AstraZeneca and MSD’s Lynparza is a step closer to being cleared in Europe as maintenance therapy for some patients with ovarian cancer.
The European Medicines Agency’s Committee for Medicinal Products for Human Use is backing approval of the drug as maintenance therapy in women with platinum-sensitive, relapsed, high-grade epithelial ovarian, fallopian tube or primary peritoneal cancer who are in complete or partial response to platinum-based chemotherapy.
The recommendation for the PARP inhibitor is not linked to patients' BRCA status, the firms noted.
The decision is based on two randomised trials, SOLO-2 and Study 19, which showed Lynparza (olaparib) reduced the risk of disease progression or death for platinum-sensitive relapsed patients compared to placebo, by 70 percent and 65 percent, respectively.

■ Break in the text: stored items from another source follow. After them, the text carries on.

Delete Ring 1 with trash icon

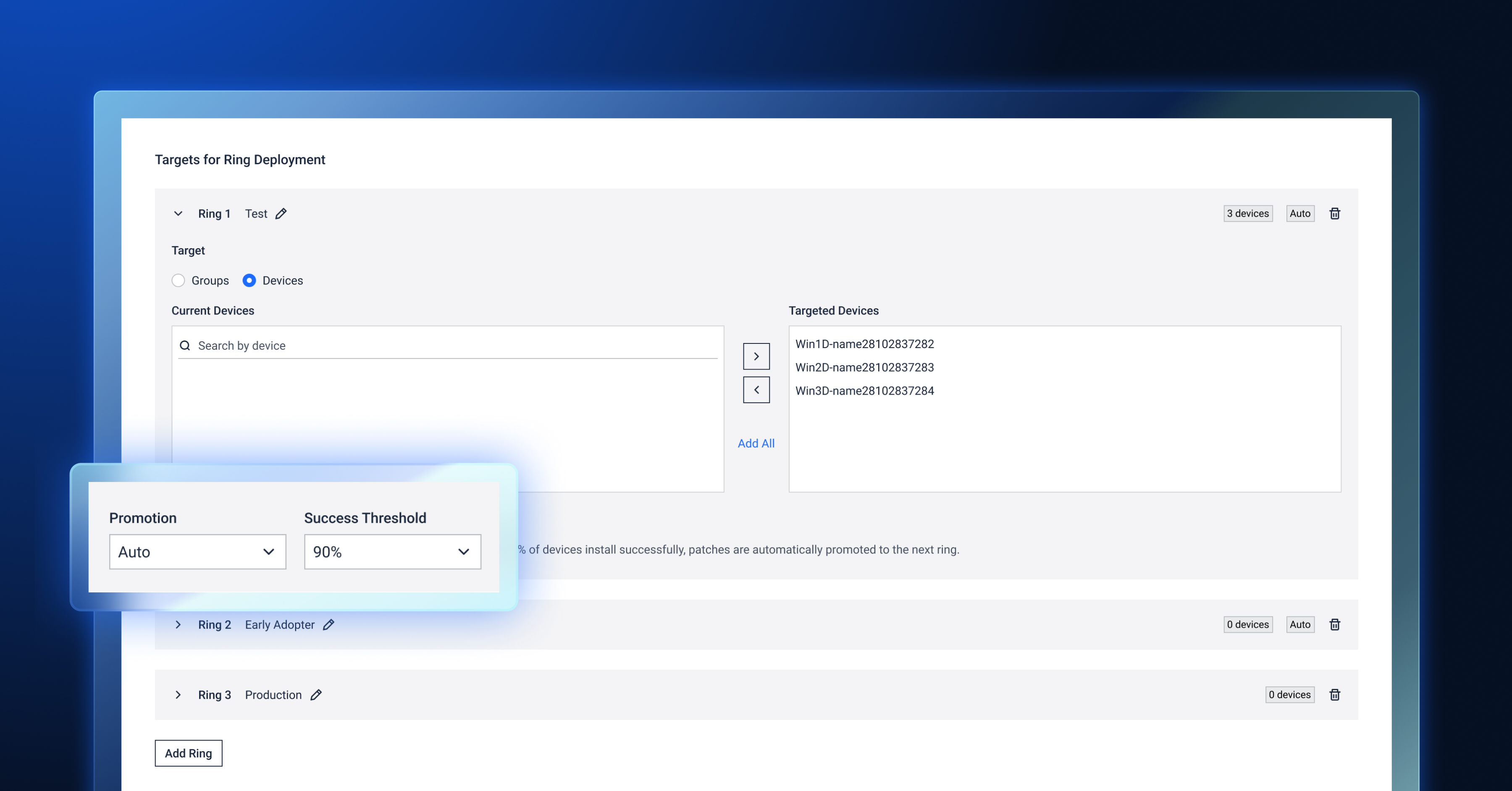click(x=1335, y=214)
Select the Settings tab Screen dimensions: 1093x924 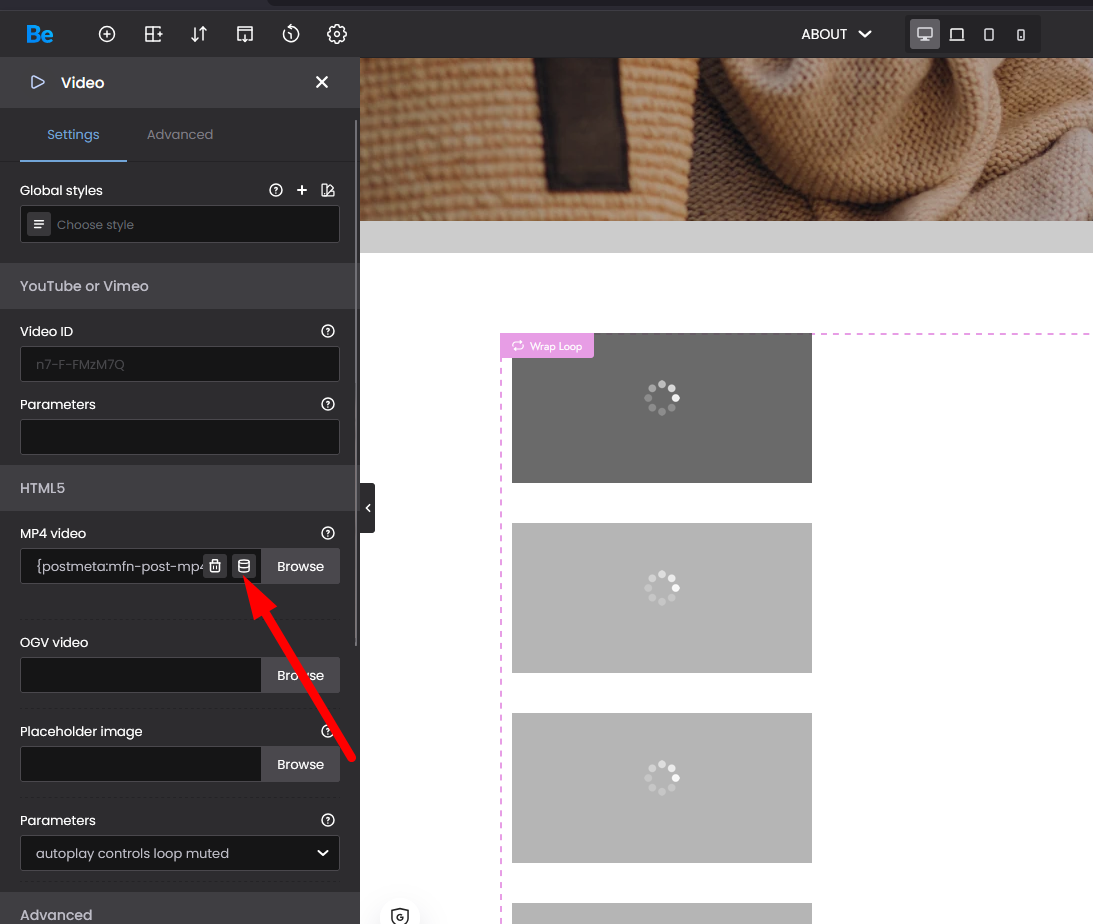click(x=73, y=134)
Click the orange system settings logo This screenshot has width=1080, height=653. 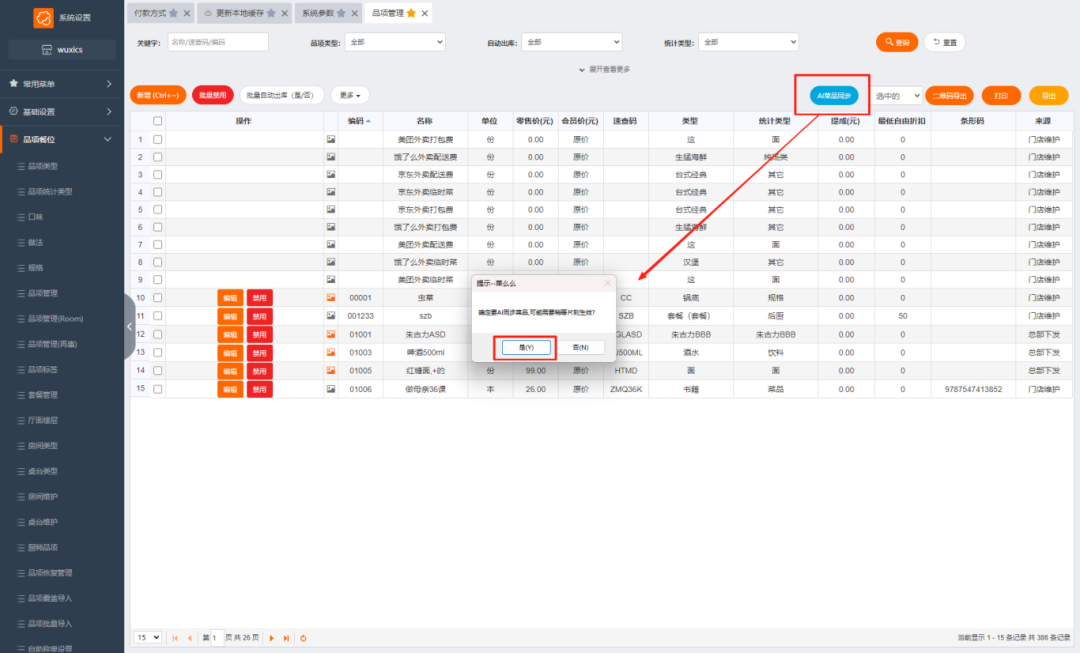(x=43, y=18)
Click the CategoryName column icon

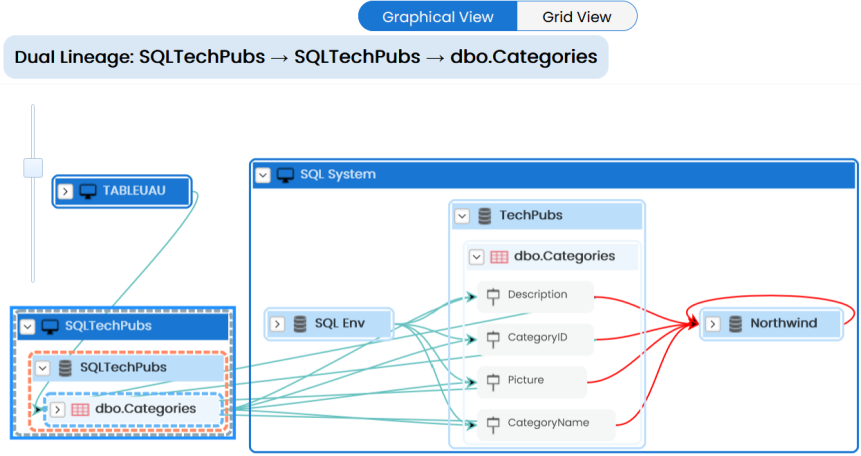pyautogui.click(x=492, y=423)
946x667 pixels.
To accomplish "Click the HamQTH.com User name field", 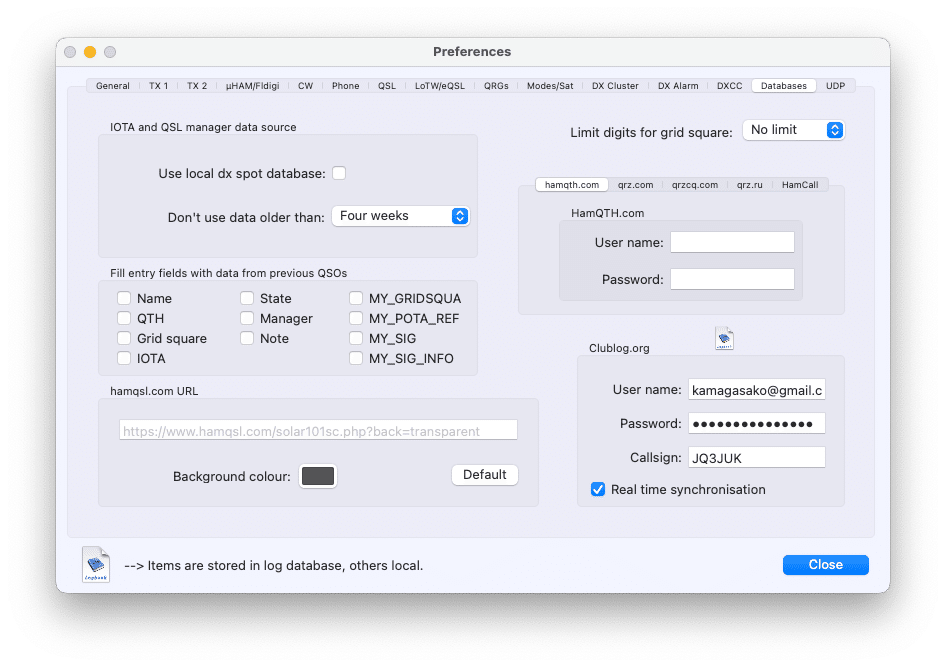I will (x=732, y=241).
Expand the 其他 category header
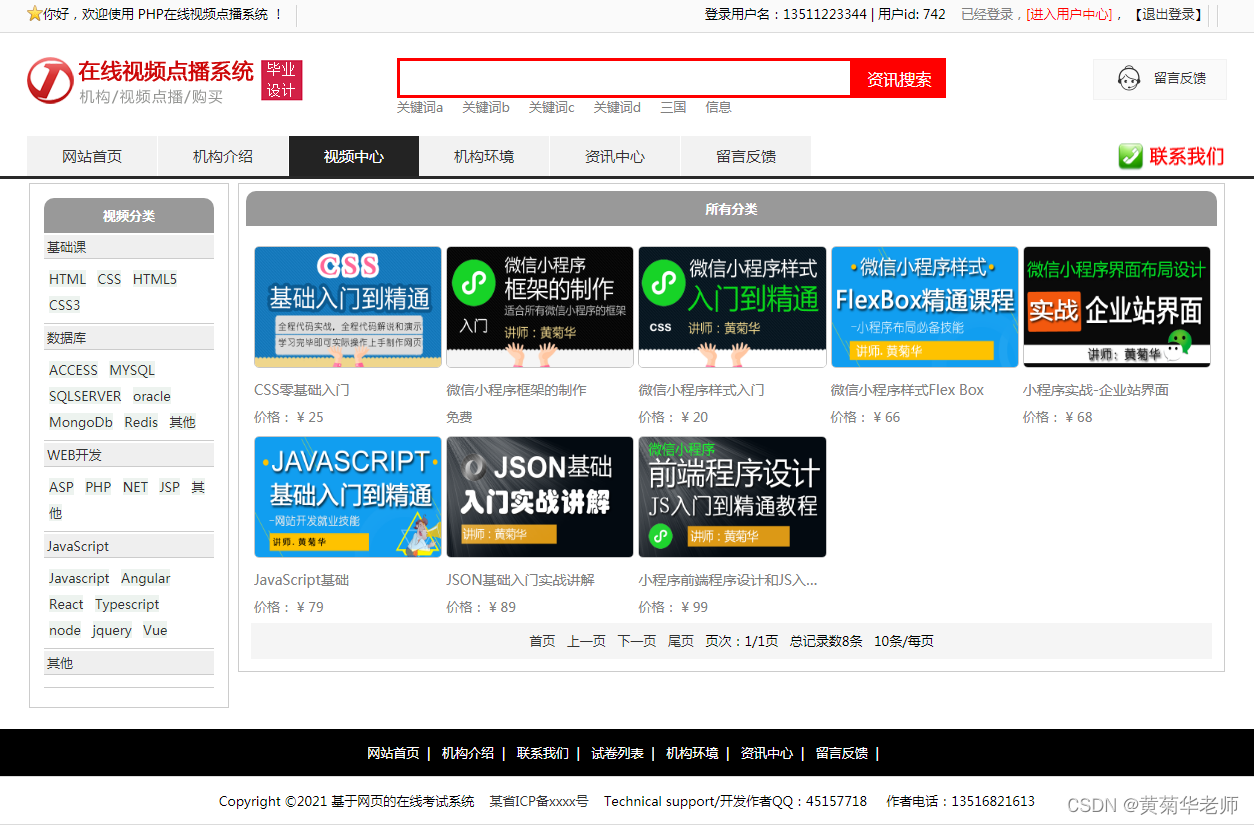The height and width of the screenshot is (825, 1254). (60, 663)
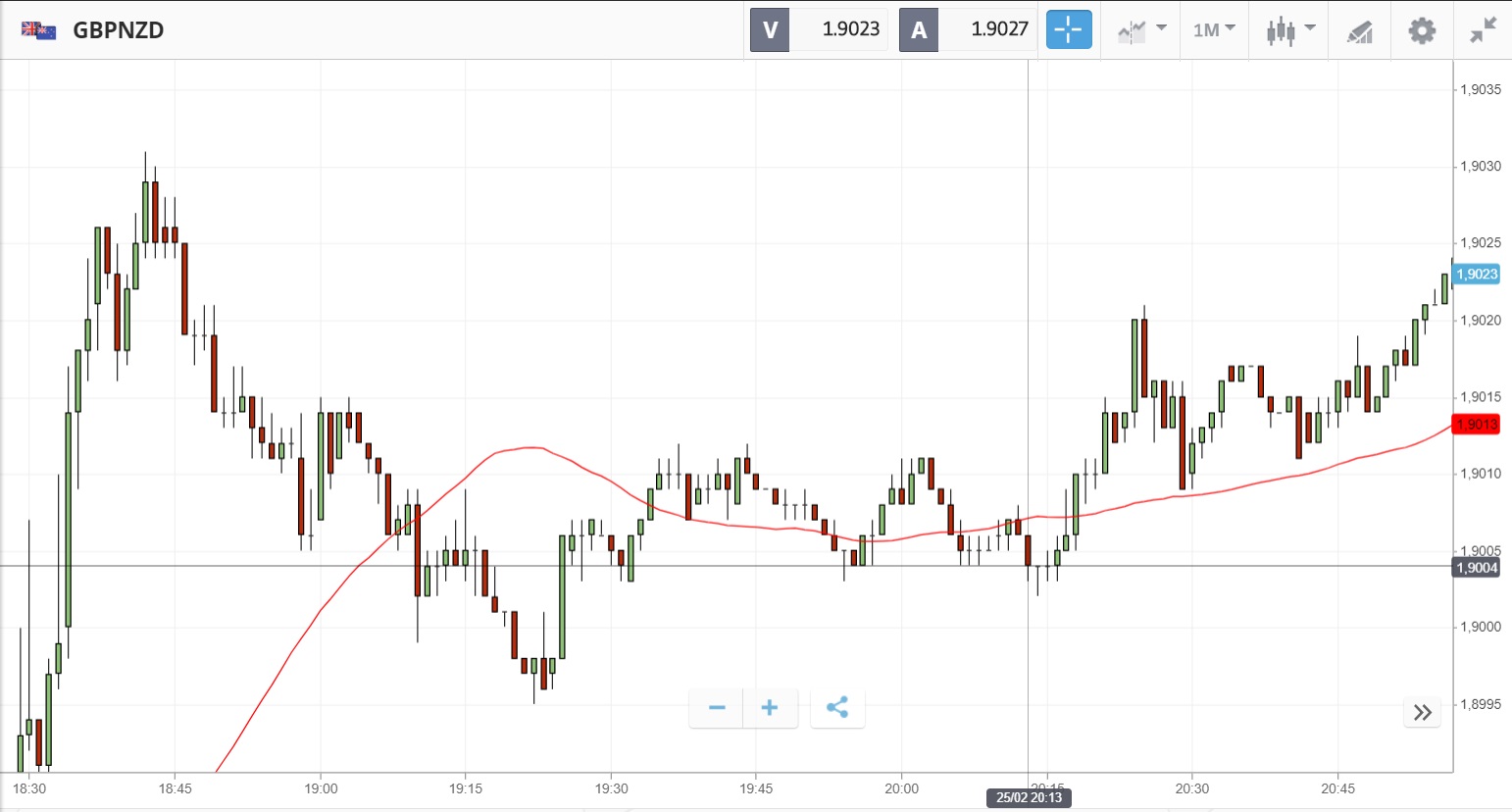Open the compare chart dropdown
This screenshot has width=1512, height=812.
click(x=1140, y=30)
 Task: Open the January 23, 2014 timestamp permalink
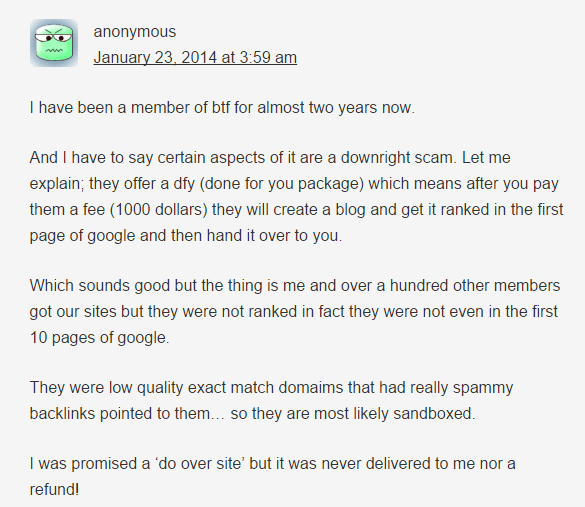coord(195,57)
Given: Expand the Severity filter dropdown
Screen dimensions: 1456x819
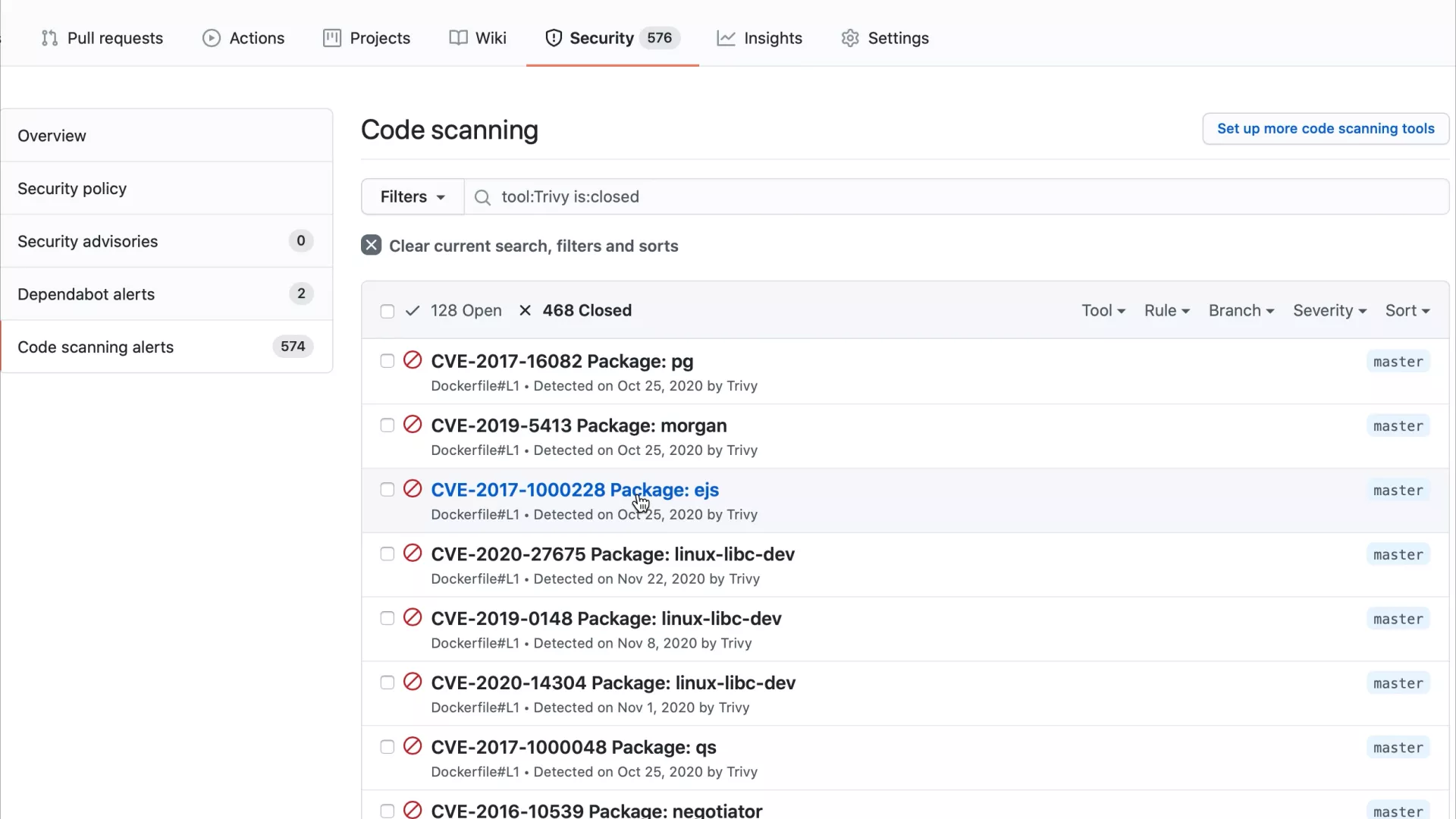Looking at the screenshot, I should pos(1329,310).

“The data show that Lynparza provides long-term disease control, delaying the need for further chemotherapy for this broader group of women with platinum-sensitive relapsed ovarian cancer, irrespective of their BRCA status,” said AZ’ chief medical officer Sean Bohen.
“It also offers a well-characterised safety and tolerability profile, which is critical to help enable patients to stay on treatment.”
The side effects most frequently observed in clinical trials in patients receiving Lynparza monotherapy (≥10 percent) were nausea, vomiting, diarrhoea, dyspepsia, fatigue, headache, dysgeusia, decreased appetite, dizziness and anaemia.
Ovarian cancer is a serious and life-threatening condition causing more than 4,000 deaths in the UK each year. Up to 21 percent with the most aggressive form of ovarian cancer have the genetic BRCA mutation.
The drug, a first-in-class oral poly ADP-ribose polymerase (PARP) inhibitor that may exploit tumour DNA damage response (DDR) pathway deficiencies to preferentially kill cancer cells, is already approved in the EU and US for the treatment of women with BRCAm ovarian cancer.